American activist and philanthropist (1924–1985)

Helen Phillips Levin (March 26, 1924 – January 6, 1985) was an American social worker, philanthropist and disability rights activist based in Los Angeles. A polio survivor, she had tetraplegia.

== Biography ==
Helen Adele Phillips was born in Minneapolis, Minnesota, the daughter of Rose Ebin and Jay Phillips, founder of the Phillips Distilling Company. Her parents were Russian Jewish immigrants and philanthropists who founded the Jay & Rose Phillips Family Foundation.

In 1941, Helen Phillips married Jack I. Levin. They had two sons, Thomas and John.

=== Polio ===
When her children were young, Levin contracted polio during the 1951 polio epidemic, becoming paralyzed. She spent almost a year in an iron lung during her recovery, and used a wheelchair. Her physical disabilities were considerable. As described by her son John, "She had virtually no use of her physical capacities but an outstanding mind — a lot of curiosity and a lot of energy".

== Volunteerism and activism ==
Levin looked for ways to be involved in the community.

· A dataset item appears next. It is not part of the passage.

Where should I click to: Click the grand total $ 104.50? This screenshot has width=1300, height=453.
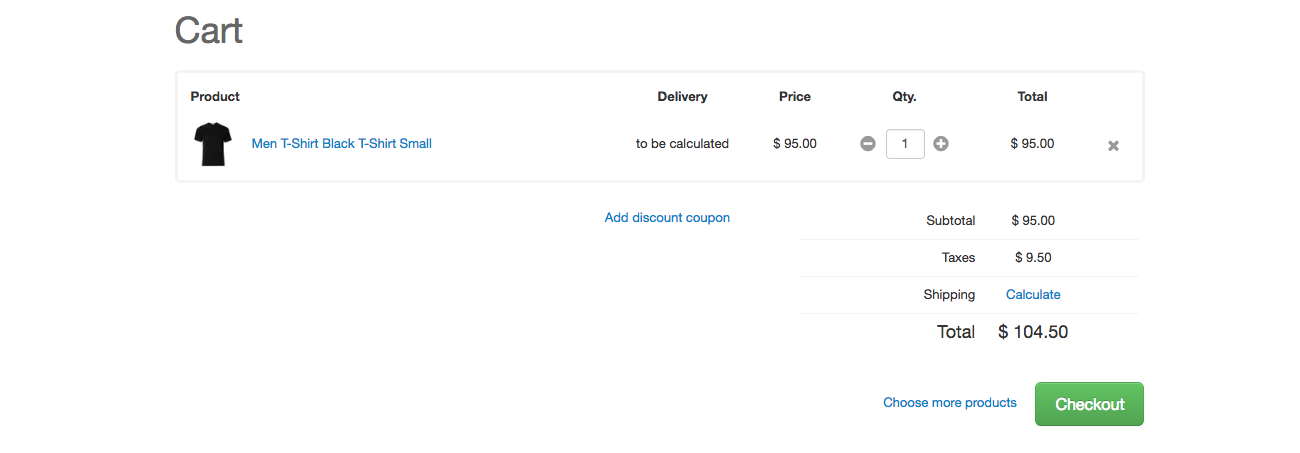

She completed a Master of Social Work (MSW) degree at the University of Southern California in 1981. She was described as one of the first disabled students at the USC School of Social Work, with the school making accommodations for her attendance before the passage of the Americans with Disabilities Act.

After receiving her degree, Levin worked at a suicide prevention hotline in Los Angeles, and read books for blind students. She was a major early benefactor of the Westside Center for Independent Living (WCIL), and served on its board. She also served on the architectural barriers committee of the Los Angeles City Council for the Handicapped.

=== Legacy ===
Levin died in 1985 at her home in Bel Air.

After her death, her family established several scholarships in her name at the University of Southern California, including the Helen Phillips Levin/Hebrew Union College Scholarship, and the Helen Phillips Levin Dean's Leadership Scholarship at the University of Southern California's School of Social Work.

In 1983, the WCIL, now known as the Disability Community Resource Center, named its building the Phillips Levin Building, for Helen Phillips Levin.

The Jay and Rose Philips Family Foundation has funded the Helen Phillips Levin Endowed Chair of Research at Craig Hospital in Colorado to support research into customized treatments for spinal cord and brain injuries.